Quebec politicians stress diversity, inclusion in face of Trump refugee ban

Quebec political leaders are denouncing President Donald Trump's executive order that put a four-month hold on allowing refugees into the United States and temporarily barred travellers from seven predominantly Muslim countries.

Couillard joins Montreal mayor and PQ leader denouncing ban

Protesters gathered Saturday at San Francisco International Airport to denounce President Donald Trump's executive order. The ban has been widely condemned in Quebec. (Marcio Jose Sanchez/The Associated Press)

Several Quebec political leaders are denouncing President Donald Trump's executive order that put a four-month hold on allowing refugees into the United States and temporarily barred travellers from seven predominantly Muslim countries.

Premier Philippe Couillard joined several of his provincial counter-parts who have made statements affirming the values of tolerance and diversity since the order went into effect.

"Regardless of our origins, skin colour, beliefs or who we love, Quebec will always be a welcoming place," he tweeted in French Sunday afternoon.

Montreal Mayor Denis Coderre also took to social media to stress the importance of inclusion and tolerance following the ban, which has stranded people around the world and led to widespread condemnation.

"Montreal is a land of welcome that is defined by its diversity and solidarity. Proud to welcome citizens of the world," Coderre, a former federal immigration minister for the Liberals, wrote on Twitter using the hashtag MuslimBan. 

PQ, Drainville join with Trudeau

Coderre said he supports the position of Prime Minister Justin Trudeau, who used social media to reiterate his government's policy on refugees.

"To those fleeing persecution, terror & war, Canadians will welcome you, regardless of your faith. Diversity is our strength," Trudeau wrote.

In an indication of just how unpopular the ban is in Canada, and Quebec, it drew condemnation from politicians who have expressed concerns about immigration and multiculturalism in the past. 

Parti Québécois Leader Jean-François Lisée, who has questioned the province's immigration levels and proposed a ban on religious symbols for public employees, called the ban "odious."

Even Bernard Drainville, architect of the PQ's failed secular charter, said he was "proud" of Trudeau's stance. He repeated his tweet in English, no less.

The leader of the centre-right Coalition Avenir Québec, François Legault, appeared more mitigated in his criticism of Trump's executive order. 

"Trump's order is, with reason, worrying the international community," Legault tweeted in French. "Be vigilant.

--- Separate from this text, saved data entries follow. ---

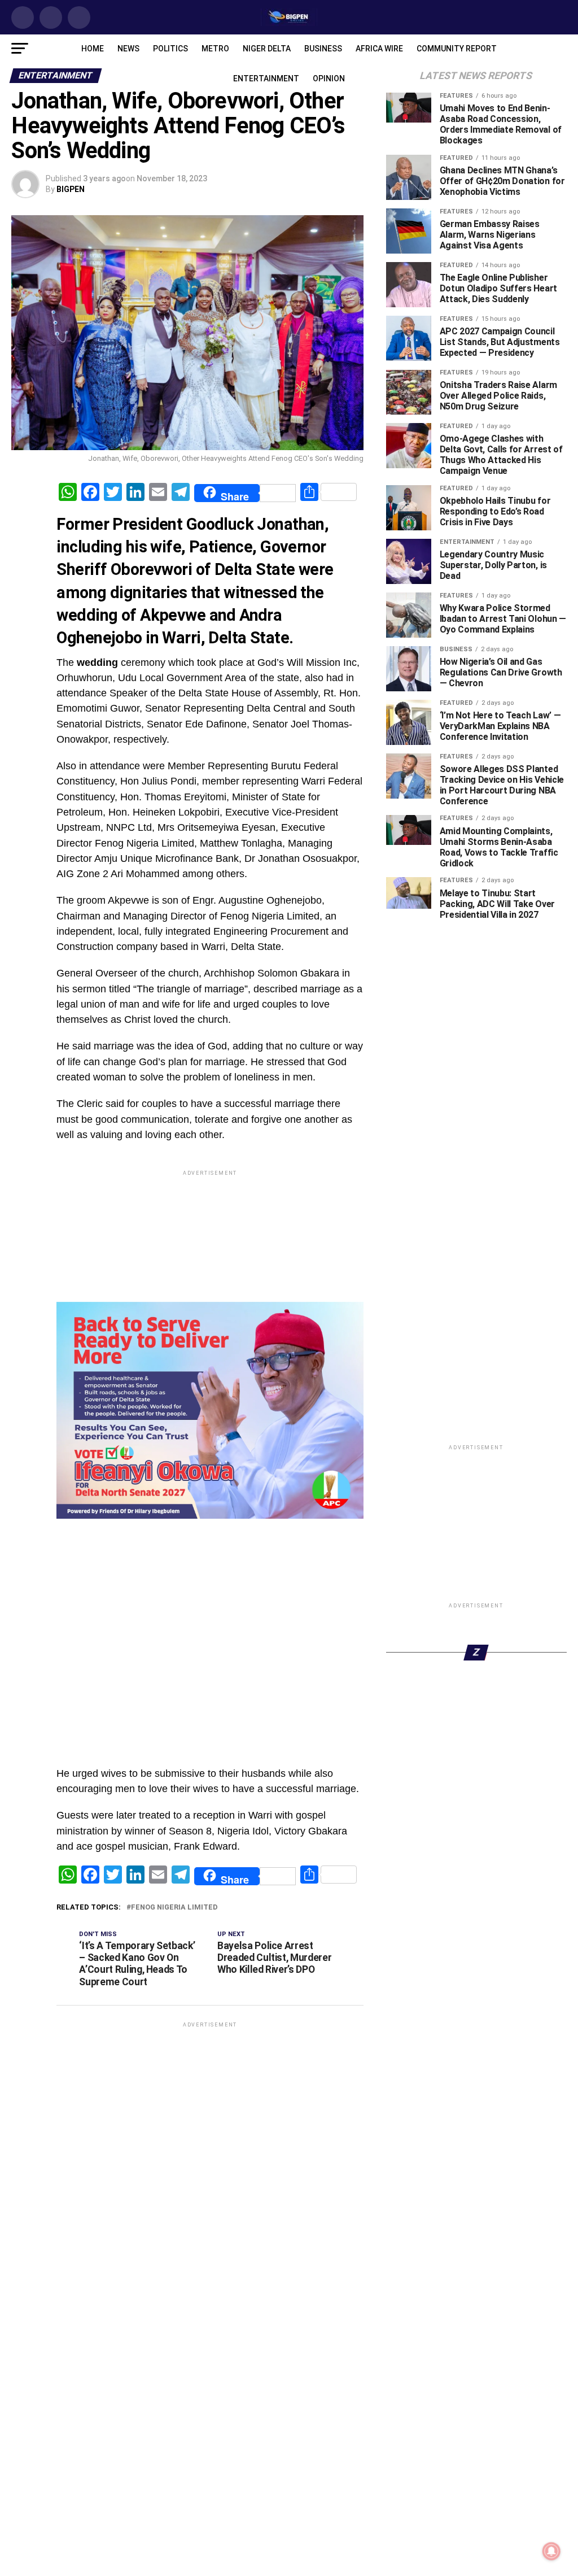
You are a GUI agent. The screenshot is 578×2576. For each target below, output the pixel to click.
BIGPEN (70, 189)
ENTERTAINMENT (266, 78)
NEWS (128, 48)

Avoid shortcuts. Denounce extremism." 

The executive order, announced just one week after Trump was sworn in, halts the processing of all Syrian refugees and barred entry for at least 90 days of anyone travelling from Syria, Iran, Iraq, Yemen, Libya, Sudan and Somalia. 

The suspension is intended to provide time to review how refugees are vetted before they are allowed to resettle in the United States.

In an apparent about-face Saturday night, U.S. national security adviser Michael Flynn said Canadian passport-holders — including dual citizens — would not be affected by the ban.

"We have been assured that Canadian citizens travelling on Canadian passport will be dealt with in the usual process," the Prime Minister's Office told CBC News, saying clarification was sought from Flynn.